- **Consigne**:
Recopiez les données ci-dessous en remplaçant « Data Protection » par « Privacy Settings », sans autre modification.

- **Entrées enregistrées**:
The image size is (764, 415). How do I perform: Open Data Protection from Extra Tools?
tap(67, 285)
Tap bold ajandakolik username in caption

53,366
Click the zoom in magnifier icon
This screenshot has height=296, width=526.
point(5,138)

- **Solution proposée**:
The image size is (764, 415). How do I perform: Open Privacy Settings from Extra Tools?
tap(67, 285)
Tap bold ajandakolik username in caption

53,366
Click the zoom in magnifier icon
This screenshot has height=296, width=526.
point(5,138)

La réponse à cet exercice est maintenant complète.